Aristides Tsatsakis has organized as president several international Congresses in the field of toxicology and forensic science, like the EUROTOX 2008 in Rhodes, Greece.
Dr Tsatsakis is also the president of the international BIONANOTOX conferences (2009 to 2017).
Aristides Tsatsakis is the inspiratory, founder and current president of the high-tech knowledge and research University of Crete spin-off Company ToxPlus S.A.
His main believe is that the science of toxicology is a basic necessity for living and well-being and should be strengthened as an academic discipline as it represents the necessity in protecting the health of consumers, workers, people and the environment.
When acting as President of the Federation of European Toxicologists and European Societies of Toxicology (EUROTOX) took major steps for the advancement of the harmonization process and for the registration of toxicologists in Europe and worldwide in specialization issues. In his opening speech during 2016 Eurotox congress he stated that toxicology provides the basics for human health and the environment for well living and being.
The main research interests of Professor Tsatsakis are biomonitoring of various xenobiotics in a variety of biological samples and linking of chemical chronic exposure at low doses with health problems and diseases, and risk assessments. He developed numerous biomarkers of exposure and of effects for the pesticide toxicology area uncovering the mechanistic understanding of the mode of actions and adverse outcome pathways and clinical effects.
Dr Tsatsakis integrated experimental in vivo and vitro studies with epidemiological evidence especially in the field of pesticide toxicology, epidemiology and hygiene, and work out the data sets for better understanding of the associations that predetermine plausibility and credibility in order to be used efficient for regulatory directives and norms for the protection of the society and the environment in general.

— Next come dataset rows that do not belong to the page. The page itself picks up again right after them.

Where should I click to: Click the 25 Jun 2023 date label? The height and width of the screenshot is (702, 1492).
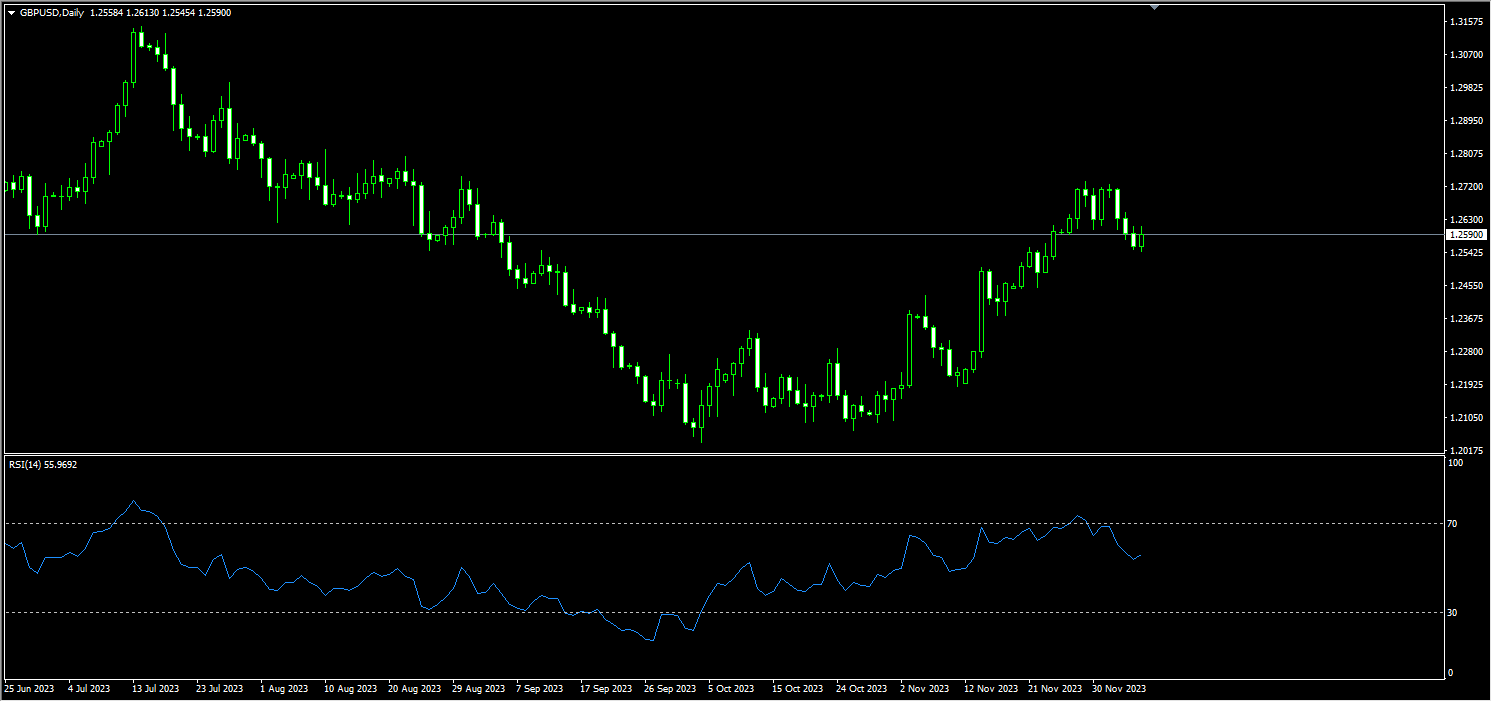click(x=29, y=689)
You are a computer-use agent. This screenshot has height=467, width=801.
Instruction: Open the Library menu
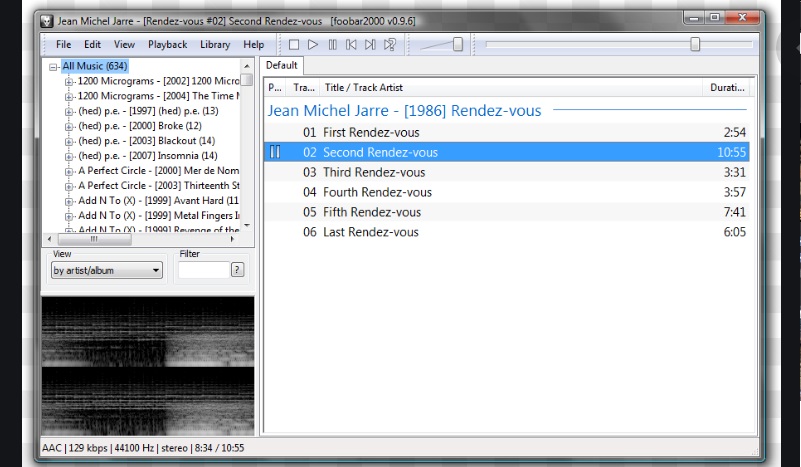(x=215, y=44)
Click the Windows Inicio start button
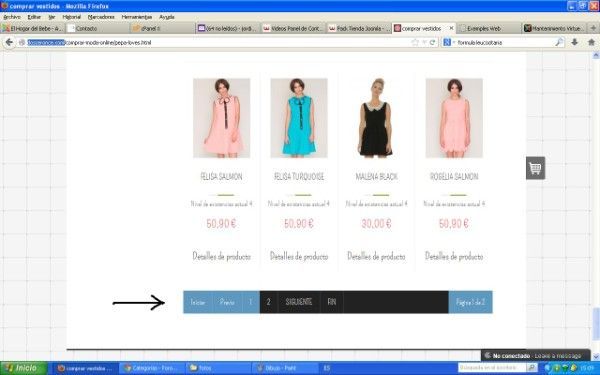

He penetrated with his works aspects of concerning a large variety of xenobiotics of resent interest lately concentrated in effects of endocrine disruption, carcinogenicity, reproduction and neurodegenerative disease. His articles are easily assessed in international highly impact journals.
Lately his present ambitious project is about setting a new experimental methodology which intends to provide at one strike multi-answers to multi-questions related to current concerns about mixtures of chemicals from many different sources at doses around or well below the regulatory limits, to which general population is exposed every day.
The experiments already started in different laboratories around world (including Russia, Romania, Iran, Italy, Greece and Korea) and if the hypothesis of an increase cumulative risk from simultaneous exposure of chemicals around ADI/TDI levels is proven, that could be the starting point for passing from single-compound risk assessment to the era of cumulative risk assessment at low-doses realistic exposure.